## EXERCISE INSTRUCTIONS
When you reach the line containing "Task: Remove the New development filter chip", begin copying exactly, and keep going through the last line of the records below, copying nothing before it.

## RECORDS FOR PROCESSING
___
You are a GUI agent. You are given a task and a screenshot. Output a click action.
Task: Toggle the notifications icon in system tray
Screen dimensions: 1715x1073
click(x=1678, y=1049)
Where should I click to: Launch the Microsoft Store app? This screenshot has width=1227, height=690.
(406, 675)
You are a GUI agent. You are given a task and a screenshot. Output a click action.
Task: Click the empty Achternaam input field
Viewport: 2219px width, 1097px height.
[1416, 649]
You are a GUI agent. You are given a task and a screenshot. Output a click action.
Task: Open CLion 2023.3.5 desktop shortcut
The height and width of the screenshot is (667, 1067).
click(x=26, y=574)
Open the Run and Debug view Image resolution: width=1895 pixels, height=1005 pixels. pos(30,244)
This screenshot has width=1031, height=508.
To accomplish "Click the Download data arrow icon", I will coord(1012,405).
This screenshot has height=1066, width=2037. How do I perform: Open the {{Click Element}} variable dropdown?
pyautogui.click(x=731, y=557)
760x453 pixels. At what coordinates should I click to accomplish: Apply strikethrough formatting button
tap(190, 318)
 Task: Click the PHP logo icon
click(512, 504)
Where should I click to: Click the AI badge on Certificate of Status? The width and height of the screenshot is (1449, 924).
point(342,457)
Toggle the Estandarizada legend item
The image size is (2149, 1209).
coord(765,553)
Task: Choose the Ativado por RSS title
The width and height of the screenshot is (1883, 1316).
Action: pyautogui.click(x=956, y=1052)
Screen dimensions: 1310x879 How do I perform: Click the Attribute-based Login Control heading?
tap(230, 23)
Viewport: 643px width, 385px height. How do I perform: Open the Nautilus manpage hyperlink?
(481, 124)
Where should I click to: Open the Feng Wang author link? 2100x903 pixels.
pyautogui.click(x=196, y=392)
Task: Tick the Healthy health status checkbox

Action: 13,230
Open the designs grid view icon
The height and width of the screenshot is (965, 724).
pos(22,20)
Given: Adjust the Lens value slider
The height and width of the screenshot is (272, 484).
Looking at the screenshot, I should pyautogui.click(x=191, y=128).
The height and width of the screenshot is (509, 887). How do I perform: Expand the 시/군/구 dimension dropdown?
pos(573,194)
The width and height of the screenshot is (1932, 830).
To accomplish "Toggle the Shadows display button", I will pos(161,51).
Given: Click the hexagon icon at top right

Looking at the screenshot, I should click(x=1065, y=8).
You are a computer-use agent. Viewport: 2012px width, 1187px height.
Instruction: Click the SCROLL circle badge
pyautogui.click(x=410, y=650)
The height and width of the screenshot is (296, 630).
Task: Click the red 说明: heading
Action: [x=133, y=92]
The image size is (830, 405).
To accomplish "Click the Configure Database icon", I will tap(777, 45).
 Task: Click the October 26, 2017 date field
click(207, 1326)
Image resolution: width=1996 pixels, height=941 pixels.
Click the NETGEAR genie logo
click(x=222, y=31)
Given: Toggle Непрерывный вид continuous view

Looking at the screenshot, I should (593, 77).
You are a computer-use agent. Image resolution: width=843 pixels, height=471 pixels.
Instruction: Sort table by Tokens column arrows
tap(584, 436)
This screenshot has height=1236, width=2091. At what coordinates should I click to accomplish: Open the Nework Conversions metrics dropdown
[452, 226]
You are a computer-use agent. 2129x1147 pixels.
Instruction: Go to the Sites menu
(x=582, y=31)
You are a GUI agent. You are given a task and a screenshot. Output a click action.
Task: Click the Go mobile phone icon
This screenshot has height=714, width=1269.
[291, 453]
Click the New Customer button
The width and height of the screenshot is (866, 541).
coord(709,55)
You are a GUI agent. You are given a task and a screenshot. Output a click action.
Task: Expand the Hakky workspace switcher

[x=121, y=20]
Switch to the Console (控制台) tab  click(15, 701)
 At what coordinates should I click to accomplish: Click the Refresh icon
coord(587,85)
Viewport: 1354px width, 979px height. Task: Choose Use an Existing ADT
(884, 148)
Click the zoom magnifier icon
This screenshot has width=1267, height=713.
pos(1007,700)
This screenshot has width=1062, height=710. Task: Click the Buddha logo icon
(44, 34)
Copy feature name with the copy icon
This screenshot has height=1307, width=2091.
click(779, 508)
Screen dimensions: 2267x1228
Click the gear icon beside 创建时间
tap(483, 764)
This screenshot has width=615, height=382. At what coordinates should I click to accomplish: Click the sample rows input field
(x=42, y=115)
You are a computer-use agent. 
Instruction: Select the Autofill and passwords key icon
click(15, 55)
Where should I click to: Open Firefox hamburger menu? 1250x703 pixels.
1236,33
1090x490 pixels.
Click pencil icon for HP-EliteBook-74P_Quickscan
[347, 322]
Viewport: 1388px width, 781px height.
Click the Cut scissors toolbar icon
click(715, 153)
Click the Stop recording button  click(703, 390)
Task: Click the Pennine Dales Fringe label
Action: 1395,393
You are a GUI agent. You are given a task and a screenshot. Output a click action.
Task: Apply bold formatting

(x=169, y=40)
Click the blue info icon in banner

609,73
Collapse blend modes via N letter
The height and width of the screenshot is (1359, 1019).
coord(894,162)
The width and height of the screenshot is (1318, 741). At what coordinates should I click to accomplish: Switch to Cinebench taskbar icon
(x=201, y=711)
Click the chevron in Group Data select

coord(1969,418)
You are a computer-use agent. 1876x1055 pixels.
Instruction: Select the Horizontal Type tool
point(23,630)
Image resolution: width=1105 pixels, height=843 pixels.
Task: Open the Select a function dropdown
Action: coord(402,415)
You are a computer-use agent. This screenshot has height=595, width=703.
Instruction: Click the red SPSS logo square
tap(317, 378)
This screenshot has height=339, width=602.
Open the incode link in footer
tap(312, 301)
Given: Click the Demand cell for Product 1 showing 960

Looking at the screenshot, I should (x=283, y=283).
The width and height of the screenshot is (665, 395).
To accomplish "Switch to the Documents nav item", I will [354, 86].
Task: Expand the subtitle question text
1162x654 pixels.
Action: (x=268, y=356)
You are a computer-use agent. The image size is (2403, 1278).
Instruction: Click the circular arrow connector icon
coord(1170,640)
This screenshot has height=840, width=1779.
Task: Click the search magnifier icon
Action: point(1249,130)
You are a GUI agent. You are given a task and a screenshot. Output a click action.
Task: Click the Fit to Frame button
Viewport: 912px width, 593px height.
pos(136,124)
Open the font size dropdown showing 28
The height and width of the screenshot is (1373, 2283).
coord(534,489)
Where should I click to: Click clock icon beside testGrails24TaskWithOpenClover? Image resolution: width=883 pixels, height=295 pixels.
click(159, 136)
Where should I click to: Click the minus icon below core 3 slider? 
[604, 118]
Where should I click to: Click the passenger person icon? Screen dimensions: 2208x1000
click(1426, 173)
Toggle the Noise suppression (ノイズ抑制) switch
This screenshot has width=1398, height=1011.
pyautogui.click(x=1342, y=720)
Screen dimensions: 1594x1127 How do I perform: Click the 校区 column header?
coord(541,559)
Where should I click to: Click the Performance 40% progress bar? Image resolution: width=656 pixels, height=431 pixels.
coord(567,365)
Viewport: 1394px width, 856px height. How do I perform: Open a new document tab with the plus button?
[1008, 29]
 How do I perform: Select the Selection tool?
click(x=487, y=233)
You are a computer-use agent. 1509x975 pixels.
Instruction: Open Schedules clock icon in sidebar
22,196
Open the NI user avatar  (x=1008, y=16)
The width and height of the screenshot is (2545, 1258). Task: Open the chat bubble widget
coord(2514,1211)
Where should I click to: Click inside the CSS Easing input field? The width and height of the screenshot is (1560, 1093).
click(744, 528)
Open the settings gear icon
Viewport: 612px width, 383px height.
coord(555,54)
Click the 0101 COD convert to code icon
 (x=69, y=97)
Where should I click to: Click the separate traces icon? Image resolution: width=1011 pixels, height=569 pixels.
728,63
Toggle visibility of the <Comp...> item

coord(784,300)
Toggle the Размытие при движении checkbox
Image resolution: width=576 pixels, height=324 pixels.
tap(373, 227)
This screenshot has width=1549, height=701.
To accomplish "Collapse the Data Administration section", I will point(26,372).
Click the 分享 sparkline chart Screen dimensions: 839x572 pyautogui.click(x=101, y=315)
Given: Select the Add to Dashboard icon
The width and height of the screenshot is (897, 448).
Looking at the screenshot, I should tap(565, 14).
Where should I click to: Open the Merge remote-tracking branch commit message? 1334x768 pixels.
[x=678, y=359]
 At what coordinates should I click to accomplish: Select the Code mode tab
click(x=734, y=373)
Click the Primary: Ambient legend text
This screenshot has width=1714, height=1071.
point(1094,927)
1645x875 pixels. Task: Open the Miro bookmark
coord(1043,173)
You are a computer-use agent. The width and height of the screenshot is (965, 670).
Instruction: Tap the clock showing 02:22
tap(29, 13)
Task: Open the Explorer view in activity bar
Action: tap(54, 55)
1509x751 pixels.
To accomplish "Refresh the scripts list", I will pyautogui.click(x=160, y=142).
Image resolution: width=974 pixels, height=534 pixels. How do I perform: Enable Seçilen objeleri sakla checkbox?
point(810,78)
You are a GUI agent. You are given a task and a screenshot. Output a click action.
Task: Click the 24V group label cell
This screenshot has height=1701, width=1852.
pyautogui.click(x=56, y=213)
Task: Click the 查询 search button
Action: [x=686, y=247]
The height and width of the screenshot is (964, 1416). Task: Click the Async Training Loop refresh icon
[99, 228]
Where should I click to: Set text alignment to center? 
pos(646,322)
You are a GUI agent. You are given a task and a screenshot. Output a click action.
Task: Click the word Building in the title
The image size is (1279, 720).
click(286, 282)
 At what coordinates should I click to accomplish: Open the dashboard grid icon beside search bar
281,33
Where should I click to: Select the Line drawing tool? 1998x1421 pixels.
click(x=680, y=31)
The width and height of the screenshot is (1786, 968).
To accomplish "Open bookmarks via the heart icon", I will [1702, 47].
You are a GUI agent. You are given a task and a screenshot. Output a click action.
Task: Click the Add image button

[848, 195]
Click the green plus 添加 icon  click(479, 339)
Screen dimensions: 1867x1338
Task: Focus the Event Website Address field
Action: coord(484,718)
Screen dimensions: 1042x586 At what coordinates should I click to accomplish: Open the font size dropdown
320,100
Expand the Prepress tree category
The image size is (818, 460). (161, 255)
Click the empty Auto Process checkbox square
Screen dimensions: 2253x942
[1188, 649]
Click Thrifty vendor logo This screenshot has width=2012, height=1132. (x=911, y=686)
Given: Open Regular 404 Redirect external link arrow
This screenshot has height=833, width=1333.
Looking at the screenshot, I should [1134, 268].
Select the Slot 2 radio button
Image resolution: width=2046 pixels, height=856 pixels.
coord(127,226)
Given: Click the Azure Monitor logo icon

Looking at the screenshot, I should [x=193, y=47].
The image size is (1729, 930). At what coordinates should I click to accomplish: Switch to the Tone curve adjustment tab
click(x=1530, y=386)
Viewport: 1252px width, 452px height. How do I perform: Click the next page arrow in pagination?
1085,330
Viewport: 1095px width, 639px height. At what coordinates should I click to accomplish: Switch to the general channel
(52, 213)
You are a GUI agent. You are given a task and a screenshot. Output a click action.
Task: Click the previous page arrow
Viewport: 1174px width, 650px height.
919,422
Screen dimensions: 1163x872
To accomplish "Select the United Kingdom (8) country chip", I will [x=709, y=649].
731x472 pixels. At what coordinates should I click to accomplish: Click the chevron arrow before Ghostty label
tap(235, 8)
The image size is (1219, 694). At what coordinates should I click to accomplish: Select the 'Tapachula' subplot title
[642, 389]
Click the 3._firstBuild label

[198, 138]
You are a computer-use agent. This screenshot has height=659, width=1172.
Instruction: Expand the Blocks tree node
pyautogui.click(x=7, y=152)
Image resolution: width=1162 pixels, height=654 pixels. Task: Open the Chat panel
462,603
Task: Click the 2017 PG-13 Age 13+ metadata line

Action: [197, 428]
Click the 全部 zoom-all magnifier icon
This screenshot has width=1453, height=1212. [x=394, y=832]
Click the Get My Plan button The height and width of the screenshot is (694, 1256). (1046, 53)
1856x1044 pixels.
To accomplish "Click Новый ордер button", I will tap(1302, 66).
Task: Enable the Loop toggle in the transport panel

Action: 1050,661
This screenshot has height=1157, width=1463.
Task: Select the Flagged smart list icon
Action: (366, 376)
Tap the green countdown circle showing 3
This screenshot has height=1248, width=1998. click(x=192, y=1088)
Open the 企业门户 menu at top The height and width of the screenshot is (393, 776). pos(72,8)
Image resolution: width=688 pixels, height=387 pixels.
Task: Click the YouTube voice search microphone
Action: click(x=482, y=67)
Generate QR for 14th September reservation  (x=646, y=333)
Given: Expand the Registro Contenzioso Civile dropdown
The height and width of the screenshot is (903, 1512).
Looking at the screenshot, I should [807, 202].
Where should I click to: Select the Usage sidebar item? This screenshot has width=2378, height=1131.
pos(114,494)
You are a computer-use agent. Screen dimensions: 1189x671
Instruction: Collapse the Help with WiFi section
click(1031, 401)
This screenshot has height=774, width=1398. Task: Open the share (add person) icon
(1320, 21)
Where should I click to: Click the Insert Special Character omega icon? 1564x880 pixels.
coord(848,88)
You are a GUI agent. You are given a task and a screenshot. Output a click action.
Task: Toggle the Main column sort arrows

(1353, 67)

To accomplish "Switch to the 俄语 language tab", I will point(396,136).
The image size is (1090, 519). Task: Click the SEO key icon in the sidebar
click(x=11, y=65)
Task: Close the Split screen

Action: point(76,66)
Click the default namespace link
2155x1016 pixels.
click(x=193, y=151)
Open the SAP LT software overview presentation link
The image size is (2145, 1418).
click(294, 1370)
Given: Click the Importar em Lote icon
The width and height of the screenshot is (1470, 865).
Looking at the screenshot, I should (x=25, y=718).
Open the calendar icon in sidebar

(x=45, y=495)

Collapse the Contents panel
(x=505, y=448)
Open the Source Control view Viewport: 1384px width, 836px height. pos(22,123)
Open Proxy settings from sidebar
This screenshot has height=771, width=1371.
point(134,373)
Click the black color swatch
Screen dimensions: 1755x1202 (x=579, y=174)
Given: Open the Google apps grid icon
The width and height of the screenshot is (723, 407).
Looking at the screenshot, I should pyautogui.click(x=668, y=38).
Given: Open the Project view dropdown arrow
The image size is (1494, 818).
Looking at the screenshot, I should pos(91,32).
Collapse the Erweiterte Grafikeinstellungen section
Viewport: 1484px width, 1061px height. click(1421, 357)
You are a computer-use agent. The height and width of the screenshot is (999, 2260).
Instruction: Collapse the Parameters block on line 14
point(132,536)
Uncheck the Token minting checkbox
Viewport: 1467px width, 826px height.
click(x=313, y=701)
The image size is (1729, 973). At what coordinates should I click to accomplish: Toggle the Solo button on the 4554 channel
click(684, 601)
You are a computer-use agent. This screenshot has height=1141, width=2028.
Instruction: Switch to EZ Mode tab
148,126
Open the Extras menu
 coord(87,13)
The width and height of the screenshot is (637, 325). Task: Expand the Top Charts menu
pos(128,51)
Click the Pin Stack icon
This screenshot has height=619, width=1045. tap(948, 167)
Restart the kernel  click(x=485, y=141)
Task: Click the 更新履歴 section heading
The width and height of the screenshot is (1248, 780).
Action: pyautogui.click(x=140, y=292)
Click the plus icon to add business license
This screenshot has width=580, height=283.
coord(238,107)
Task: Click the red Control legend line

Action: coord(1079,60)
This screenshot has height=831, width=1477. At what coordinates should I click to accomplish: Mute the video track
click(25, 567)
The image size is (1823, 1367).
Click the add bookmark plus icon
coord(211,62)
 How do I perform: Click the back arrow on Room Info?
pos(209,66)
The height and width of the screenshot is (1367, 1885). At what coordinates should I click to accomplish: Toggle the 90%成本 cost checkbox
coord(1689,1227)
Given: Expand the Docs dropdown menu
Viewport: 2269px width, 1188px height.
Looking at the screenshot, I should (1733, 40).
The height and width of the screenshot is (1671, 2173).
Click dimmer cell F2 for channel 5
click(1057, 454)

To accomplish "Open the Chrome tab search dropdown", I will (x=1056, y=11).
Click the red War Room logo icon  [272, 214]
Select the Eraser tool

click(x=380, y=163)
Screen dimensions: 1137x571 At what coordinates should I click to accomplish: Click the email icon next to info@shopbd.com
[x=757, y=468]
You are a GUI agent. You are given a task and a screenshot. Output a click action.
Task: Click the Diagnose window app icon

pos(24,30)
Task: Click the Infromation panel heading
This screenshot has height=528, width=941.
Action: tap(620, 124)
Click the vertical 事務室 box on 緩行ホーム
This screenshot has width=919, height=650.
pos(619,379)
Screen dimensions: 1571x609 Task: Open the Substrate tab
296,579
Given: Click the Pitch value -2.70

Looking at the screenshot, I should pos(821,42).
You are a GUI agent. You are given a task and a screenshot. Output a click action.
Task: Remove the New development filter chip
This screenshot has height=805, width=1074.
___
## ANSWER BOX
Task: Remove the New development filter chip
This screenshot has height=805, width=1074.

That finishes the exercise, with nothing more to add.